My own organization, Health People, in the South Bronx, has a unique mentoring program, called Kids-Helping-Kids, in which we train older teens from AIDS-affected families to be mentors and leaders for younger children in the same situation. Watching these youth blossom is one of the greatest pleasures anyone could have. The older teens, who are often isolated and angry, almost immediately grow into their role as helpers and leaders while the younger kids get mentors who truly understand their fears and worries.

Outside evaluation shows that kids in this program are at far lower risk for drug use and other problems and "risks" than usual for kids in AIDS-affected families.

The city took away all of our small amount of public funding last year.

Bono did visit the Bronx last month. He dropped by to promote his new album. But if he knew he was in the American county with almost certainly the nation's highest concentration of AIDS orphans, he didn't mention it. I couldn't help but consider how easy it would have been for him -- about no effort at all -- to turn his private promotional concert into at least a small benefit for these American youth.
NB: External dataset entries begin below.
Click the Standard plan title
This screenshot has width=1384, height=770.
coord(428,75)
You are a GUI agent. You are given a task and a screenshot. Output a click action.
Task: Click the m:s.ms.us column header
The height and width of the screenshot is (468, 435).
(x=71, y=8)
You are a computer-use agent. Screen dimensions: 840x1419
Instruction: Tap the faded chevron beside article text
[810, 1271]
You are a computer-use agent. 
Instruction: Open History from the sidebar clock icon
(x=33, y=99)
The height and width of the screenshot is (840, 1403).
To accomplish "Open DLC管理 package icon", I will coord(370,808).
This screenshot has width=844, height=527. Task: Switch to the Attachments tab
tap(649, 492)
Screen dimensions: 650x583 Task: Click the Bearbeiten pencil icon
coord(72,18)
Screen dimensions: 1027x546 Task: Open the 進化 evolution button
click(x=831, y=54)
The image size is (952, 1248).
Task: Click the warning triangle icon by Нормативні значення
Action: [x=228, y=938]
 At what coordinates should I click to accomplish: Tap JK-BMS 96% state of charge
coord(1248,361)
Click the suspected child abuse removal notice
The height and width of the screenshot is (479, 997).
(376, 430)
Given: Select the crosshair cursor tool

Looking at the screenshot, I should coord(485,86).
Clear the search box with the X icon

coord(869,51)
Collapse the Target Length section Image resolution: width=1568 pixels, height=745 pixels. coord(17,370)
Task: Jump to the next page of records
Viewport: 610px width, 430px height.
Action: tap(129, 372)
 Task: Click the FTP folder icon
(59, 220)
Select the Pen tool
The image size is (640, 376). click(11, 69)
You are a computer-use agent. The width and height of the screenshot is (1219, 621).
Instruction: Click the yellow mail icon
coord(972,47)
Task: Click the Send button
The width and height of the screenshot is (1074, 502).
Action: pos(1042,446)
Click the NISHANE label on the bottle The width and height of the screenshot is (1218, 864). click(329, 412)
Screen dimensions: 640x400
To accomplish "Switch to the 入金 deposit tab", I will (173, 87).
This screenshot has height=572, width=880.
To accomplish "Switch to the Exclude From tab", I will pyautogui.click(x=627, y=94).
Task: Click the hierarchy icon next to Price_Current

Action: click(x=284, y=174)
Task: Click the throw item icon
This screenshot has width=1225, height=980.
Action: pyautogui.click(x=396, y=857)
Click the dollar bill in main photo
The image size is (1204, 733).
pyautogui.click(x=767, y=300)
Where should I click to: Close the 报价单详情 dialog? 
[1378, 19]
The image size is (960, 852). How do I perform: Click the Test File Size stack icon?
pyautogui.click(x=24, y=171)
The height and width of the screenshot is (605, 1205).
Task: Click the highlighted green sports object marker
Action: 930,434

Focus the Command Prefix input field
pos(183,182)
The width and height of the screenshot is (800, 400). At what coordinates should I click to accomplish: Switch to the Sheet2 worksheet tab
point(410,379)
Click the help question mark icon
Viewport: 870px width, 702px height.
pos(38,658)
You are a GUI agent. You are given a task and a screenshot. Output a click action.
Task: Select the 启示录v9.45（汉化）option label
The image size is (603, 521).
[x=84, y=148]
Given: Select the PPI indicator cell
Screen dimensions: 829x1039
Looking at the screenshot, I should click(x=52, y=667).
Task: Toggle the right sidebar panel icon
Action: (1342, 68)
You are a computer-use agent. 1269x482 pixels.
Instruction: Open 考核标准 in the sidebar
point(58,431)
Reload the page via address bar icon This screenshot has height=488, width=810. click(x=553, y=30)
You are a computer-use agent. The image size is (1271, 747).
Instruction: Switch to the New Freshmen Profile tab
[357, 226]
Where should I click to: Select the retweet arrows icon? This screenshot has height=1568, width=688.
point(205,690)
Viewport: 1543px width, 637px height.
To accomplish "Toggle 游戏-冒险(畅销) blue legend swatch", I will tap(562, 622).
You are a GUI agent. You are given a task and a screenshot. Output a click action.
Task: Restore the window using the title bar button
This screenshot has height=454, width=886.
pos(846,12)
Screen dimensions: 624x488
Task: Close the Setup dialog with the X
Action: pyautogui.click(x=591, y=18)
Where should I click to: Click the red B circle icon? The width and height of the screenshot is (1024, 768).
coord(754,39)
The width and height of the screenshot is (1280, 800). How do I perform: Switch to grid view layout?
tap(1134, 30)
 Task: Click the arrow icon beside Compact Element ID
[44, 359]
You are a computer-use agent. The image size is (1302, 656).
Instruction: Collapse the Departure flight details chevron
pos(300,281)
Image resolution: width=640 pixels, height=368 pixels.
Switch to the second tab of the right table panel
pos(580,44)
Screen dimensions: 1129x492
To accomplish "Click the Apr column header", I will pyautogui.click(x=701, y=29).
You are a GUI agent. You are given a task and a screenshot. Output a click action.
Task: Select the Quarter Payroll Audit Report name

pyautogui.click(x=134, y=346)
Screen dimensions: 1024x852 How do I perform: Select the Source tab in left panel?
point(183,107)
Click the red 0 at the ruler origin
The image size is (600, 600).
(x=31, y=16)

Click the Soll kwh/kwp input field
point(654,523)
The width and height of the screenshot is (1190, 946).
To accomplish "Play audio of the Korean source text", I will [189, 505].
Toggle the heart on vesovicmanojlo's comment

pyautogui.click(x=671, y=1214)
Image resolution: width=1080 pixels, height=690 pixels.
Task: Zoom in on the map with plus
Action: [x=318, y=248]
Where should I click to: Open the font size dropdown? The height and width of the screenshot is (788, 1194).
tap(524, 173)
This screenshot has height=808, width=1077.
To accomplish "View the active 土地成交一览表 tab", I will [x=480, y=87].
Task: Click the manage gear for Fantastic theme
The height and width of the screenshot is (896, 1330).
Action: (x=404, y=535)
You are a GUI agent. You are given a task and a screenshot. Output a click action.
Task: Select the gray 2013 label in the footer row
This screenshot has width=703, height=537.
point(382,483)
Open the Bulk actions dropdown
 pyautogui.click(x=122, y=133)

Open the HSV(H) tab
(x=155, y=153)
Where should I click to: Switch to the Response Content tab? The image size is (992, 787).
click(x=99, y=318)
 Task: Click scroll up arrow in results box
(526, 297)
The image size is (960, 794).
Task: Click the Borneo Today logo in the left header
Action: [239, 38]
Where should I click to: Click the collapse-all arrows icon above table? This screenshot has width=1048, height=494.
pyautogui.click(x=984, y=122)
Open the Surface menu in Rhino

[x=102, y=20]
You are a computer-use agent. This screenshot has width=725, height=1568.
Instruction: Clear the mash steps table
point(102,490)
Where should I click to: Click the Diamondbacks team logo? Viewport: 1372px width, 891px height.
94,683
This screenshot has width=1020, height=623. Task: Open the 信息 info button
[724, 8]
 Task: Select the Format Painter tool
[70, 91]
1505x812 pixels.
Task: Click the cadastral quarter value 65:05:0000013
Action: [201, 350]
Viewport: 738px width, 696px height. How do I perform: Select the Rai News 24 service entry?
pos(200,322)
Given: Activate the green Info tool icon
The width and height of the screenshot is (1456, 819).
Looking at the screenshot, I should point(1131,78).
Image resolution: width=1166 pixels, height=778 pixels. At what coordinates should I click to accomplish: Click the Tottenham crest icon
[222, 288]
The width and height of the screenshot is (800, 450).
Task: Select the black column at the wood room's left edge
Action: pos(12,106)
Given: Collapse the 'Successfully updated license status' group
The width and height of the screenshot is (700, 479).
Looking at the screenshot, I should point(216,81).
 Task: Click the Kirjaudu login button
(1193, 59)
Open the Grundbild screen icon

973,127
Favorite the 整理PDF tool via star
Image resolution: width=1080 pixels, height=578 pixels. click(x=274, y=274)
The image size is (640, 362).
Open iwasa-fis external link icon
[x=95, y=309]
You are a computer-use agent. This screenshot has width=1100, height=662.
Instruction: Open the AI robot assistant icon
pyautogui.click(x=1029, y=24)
For all that the AIDS community has been noted for advocacy and demonstrations, along with the ability to raise funds and public awareness, the truth is that AIDS leaders, themselves, have not fought for these children. Leadership within AIDS is largely concentrated in the "baby boomer" generation -- a generation whose causes, however correct they may be (women's rights, gay rights, etc.), tend to focus on themselves. Accordingly, even though nothing has been done to assure youth in families scarred by AIDS receive the extra concern and support that they desperately need, the AIDS community is currently focused on building services for people age 55 and older.

In New York City, as we know, vast services, from grief counseling to college scholarships, were in place right away for kids who lost a parent in the tragedy of 9/11.

But, in the city with the most AIDS orphans in the Western world -- kids who happen to be 90% Black or Hispanic -- these tragic youth remain the kids "who just got by us."

This is Part II of a series of blogs, "America Hates Kids" examining key issues for American children.